Voilà un recueil honnêtement élaboré où l’espérance et la foi se mêlent. L’histoire littéraire marocaine seule ne saurait expliquer une prédilection si affirmée de ce poète qui nous mène dans ce récent ouvrage au cœur de l’homme, par des voies connues et d’autres moins connues pour ne pas dire scabreuses. On s’égarera presque si l’on croyait nous tenir qu’à cela. C’est dans les arcanes mêmes de sa poésie que Khalil Hachimi Idrissi s’est donné pour tâche de découvrir les affinités des choses dans une poésie qui a sa source dans la subjectivité. Là est la gageure, il faut en convenir. On dira que chez lui certains thèmes sont clairs. D’autres sont traversés par des vibrations infiniment subtiles quand elles échappent au vertige du doute.

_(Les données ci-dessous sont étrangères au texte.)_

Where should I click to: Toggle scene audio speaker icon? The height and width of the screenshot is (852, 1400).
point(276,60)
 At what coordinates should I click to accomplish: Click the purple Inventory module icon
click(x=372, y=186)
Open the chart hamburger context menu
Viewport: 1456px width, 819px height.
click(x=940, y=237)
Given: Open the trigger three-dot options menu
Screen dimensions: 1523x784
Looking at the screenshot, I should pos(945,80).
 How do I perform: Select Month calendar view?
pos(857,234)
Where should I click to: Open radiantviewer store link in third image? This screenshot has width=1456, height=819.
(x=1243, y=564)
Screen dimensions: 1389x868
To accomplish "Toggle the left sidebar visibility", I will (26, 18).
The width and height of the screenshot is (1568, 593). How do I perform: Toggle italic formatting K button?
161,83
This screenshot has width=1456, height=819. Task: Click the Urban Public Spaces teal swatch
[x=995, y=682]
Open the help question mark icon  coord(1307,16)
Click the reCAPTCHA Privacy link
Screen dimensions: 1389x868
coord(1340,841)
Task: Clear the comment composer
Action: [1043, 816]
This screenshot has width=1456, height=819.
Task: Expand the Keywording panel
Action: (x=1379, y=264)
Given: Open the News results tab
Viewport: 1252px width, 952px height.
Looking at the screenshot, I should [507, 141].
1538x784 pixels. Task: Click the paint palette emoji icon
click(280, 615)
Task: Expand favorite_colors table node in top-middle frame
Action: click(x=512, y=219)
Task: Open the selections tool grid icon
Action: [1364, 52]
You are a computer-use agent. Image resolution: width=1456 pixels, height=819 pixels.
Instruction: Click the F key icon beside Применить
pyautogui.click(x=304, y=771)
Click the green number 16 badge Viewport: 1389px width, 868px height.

Peu à peu, le poète s’avance au centre de ses propres préoccupations avec l’ambition de réduire le mystère qui les entoure. Il finira à la fin par résoudre sa propre énigme. Or le charme de cette « anthologie erratique » ne tient pas seulement à ses sujets. Elle possède un style, une écriture chargée de signes dont les uns sont baroques, les autres précieux. Rien ne nous est indifférent dans ces stances données tantôt avec des rimes serrées et riches, tantôt libres avec des armes que roulerait un ressac sûr de sa coulée. Chez Khalil Hachimi Idrissi, même les ombres respirent aussi bien dans la misère que dans la grandeur. Il nous ouvre les portes de sa crypte intérieure. Et c’est dans une absence de vanité qu’il s’adresse à nous avec une certaine force pour avoir envie de s’y reconnaître. Le poète s’avance jusqu’à proximité de son âme, il raconte ce qu’il a de plus secret que la pensée, de plus intime que la passion. Le lecteur n’a qu’à goûter pleinement cette œuvre profonde, vivante, et tant mieux pour celui qui sait tirer de cela une sagesse. S’y dégage de cette âme parfois des vers farouches qui s’attaquent à la gloire des hommes et en donnent au recueil une espèce de clarté d’orage. Le poète tire des profondeurs de cette âme les causes les plus cachées, les moins visitées de la lumière du Seigneur. Il répond au temps, au factuel, à la contingence. On sent frémir chez lui tous les instincts, tous les désirs qui mènent vers la lumière. Ce qui frappe et ce que suggère admirablement ce recueil, c’est comme une volonté d’aller au-delà de cette lumière et d’atteindre l’absolu. Ce qui retient encore, c’est ce regard fasciné cherchant à découvrir ce qui console et guérit du néant cosmique. Le poète montre en même temps ce que cette plongée dans l’âme a d’irremplaçable et d’irréductible, voire d’unique, une âme Pour qui témoigne à la fois de « l’existence absolue de l’homme et de son impossibilité absolue. » (Sartre) Les équivoques glissantes ont été levées. Voilà pourquoi, certains sujets n’ont pas été freinés par inhibition ou exacerbés par excitation. Cela n’a rien avoir avec une mise au rancart du tabou, de ce qui fâche ou choque. Tout nous ramène à l’exacte mesure de ce qu’on pourrait penser de la fausse croyance, de la foi, de l’amour, des désirs étouffés, de l’impudeur, du péché où Satan reconnaît son œuvre :
«  Balivernes! l’enfer est gros d’amours impossibles
Le paradis, aussi, ploie sous les passions indicibles
La terre, elle, se morfond d’éternels empêchements
La passion des amoureux s’éteint doucement » (p.55)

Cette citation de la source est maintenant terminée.